>>>

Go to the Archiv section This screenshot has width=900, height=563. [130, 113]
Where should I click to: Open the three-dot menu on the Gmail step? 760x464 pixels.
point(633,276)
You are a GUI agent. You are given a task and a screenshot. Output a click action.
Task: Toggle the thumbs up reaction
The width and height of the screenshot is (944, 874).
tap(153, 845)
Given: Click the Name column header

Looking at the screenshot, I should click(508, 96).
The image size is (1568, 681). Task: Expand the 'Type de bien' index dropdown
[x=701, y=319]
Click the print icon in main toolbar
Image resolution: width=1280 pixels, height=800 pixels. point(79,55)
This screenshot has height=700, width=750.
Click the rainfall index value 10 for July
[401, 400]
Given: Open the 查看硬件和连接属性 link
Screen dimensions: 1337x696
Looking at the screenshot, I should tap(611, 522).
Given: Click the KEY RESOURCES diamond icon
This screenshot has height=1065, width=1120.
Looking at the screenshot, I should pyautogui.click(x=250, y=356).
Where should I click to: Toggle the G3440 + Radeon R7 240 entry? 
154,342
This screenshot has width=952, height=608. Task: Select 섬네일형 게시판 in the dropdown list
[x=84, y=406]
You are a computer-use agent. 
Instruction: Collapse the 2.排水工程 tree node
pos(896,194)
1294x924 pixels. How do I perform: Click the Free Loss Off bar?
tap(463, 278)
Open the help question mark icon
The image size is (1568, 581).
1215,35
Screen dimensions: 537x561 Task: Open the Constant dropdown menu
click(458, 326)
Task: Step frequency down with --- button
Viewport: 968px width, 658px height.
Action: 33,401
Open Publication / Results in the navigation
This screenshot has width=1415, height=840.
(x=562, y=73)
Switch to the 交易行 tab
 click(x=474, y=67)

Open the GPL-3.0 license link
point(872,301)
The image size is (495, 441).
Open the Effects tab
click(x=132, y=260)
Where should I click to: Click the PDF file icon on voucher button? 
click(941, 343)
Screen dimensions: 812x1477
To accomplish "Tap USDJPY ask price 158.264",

<<<

§ WHAT YOU SHOULD DO
Locate the word "agent" in the entries, and copy every line where it is found.

§ RESPONSE AREA
You are a GUI agent. You are given a task and a screenshot. Output a click action.
You are a computer-use agent. 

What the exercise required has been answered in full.